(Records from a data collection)
****************************************

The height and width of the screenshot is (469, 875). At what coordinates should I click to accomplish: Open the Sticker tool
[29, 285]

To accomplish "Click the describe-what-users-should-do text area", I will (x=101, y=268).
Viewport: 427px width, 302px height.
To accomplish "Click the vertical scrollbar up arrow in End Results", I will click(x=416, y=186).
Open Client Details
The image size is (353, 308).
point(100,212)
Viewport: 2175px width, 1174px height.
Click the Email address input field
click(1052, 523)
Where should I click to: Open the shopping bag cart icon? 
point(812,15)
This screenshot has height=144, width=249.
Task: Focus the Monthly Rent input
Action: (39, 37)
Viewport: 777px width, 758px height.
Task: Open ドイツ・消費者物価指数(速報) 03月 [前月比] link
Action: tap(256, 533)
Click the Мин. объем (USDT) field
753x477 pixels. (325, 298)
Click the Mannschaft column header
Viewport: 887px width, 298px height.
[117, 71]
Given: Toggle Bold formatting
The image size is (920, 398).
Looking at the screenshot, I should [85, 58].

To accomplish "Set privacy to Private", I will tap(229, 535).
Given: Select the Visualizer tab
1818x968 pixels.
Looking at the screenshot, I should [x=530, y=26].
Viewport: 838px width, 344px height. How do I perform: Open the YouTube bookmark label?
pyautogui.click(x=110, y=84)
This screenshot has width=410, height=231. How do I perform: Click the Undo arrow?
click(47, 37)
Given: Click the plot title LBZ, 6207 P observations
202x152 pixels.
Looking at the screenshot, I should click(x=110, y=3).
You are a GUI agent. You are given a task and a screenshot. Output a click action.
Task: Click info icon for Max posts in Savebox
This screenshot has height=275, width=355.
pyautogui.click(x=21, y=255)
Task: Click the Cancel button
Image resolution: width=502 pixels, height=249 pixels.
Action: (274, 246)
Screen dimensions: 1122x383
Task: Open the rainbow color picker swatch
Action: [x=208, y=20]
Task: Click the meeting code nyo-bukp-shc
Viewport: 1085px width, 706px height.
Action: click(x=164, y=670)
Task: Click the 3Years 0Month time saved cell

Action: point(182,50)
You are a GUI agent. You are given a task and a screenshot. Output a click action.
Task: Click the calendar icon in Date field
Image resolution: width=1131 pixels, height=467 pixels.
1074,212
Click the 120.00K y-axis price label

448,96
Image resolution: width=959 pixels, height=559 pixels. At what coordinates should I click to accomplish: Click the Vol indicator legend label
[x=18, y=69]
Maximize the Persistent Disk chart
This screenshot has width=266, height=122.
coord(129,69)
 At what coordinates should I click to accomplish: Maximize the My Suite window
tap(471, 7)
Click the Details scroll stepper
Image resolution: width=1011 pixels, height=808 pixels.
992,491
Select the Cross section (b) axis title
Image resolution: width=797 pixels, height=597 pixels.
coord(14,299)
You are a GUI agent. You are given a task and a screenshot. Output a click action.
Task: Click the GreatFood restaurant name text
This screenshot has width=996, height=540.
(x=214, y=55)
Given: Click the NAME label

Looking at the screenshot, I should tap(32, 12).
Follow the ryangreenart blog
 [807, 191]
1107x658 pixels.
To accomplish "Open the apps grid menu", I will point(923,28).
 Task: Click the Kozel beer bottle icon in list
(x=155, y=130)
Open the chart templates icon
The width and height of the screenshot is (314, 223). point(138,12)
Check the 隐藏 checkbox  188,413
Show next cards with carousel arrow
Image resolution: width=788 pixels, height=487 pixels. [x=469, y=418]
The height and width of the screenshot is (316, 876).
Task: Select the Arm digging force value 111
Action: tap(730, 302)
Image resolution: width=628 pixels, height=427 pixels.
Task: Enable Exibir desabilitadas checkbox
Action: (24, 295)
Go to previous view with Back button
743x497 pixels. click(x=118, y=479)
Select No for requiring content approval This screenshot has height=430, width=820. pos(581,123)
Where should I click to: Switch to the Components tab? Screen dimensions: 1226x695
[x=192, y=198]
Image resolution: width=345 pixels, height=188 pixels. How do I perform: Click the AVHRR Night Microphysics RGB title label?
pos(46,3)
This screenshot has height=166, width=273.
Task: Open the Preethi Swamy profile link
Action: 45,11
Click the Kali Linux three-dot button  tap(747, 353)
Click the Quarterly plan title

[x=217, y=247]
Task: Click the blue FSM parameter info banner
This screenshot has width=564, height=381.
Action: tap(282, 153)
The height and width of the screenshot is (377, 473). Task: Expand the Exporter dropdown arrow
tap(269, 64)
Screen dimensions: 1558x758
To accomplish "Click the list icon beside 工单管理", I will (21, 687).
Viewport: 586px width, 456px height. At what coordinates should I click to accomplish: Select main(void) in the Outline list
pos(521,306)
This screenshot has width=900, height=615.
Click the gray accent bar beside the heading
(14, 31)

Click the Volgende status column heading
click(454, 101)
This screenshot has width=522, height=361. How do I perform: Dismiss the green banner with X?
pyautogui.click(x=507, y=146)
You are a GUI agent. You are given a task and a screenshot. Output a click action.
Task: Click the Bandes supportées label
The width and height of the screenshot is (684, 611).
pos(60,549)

****************************************

Exercise description:
Taking the lines above, repeat exactly those from the line that contains "Viewport: 427px width, 302px height." through the line that contains "Task: Click the calendar icon in Date field", and both of those lines as well. Include nothing else.

Result for this exercise:
Viewport: 427px width, 302px height.
To accomplish "Click the vertical scrollbar up arrow in End Results", I will click(x=416, y=186).
Open Client Details
The image size is (353, 308).
point(100,212)
Viewport: 2175px width, 1174px height.
Click the Email address input field
click(1052, 523)
Where should I click to: Open the shopping bag cart icon? 
point(812,15)
This screenshot has height=144, width=249.
Task: Focus the Monthly Rent input
Action: (39, 37)
Viewport: 777px width, 758px height.
Task: Open ドイツ・消費者物価指数(速報) 03月 [前月比] link
Action: tap(256, 533)
Click the Мин. объем (USDT) field
753x477 pixels. (325, 298)
Click the Mannschaft column header
Viewport: 887px width, 298px height.
[117, 71]
Given: Toggle Bold formatting
The image size is (920, 398).
Looking at the screenshot, I should [85, 58].

To accomplish "Set privacy to Private", I will tap(229, 535).
Given: Select the Visualizer tab
1818x968 pixels.
Looking at the screenshot, I should [x=530, y=26].
Viewport: 838px width, 344px height. How do I perform: Open the YouTube bookmark label?
pyautogui.click(x=110, y=84)
This screenshot has width=410, height=231. How do I perform: Click the Undo arrow?
click(47, 37)
Given: Click the plot title LBZ, 6207 P observations
202x152 pixels.
Looking at the screenshot, I should click(x=110, y=3).
You are a GUI agent. You are given a task and a screenshot. Output a click action.
Task: Click info icon for Max posts in Savebox
This screenshot has height=275, width=355.
pyautogui.click(x=21, y=255)
Task: Click the Cancel button
Image resolution: width=502 pixels, height=249 pixels.
Action: (274, 246)
Screen dimensions: 1122x383
Task: Open the rainbow color picker swatch
Action: [x=208, y=20]
Task: Click the meeting code nyo-bukp-shc
Viewport: 1085px width, 706px height.
Action: click(x=164, y=670)
Task: Click the 3Years 0Month time saved cell

Action: point(182,50)
You are a GUI agent. You are given a task and a screenshot. Output a click action.
Task: Click the calendar icon in Date field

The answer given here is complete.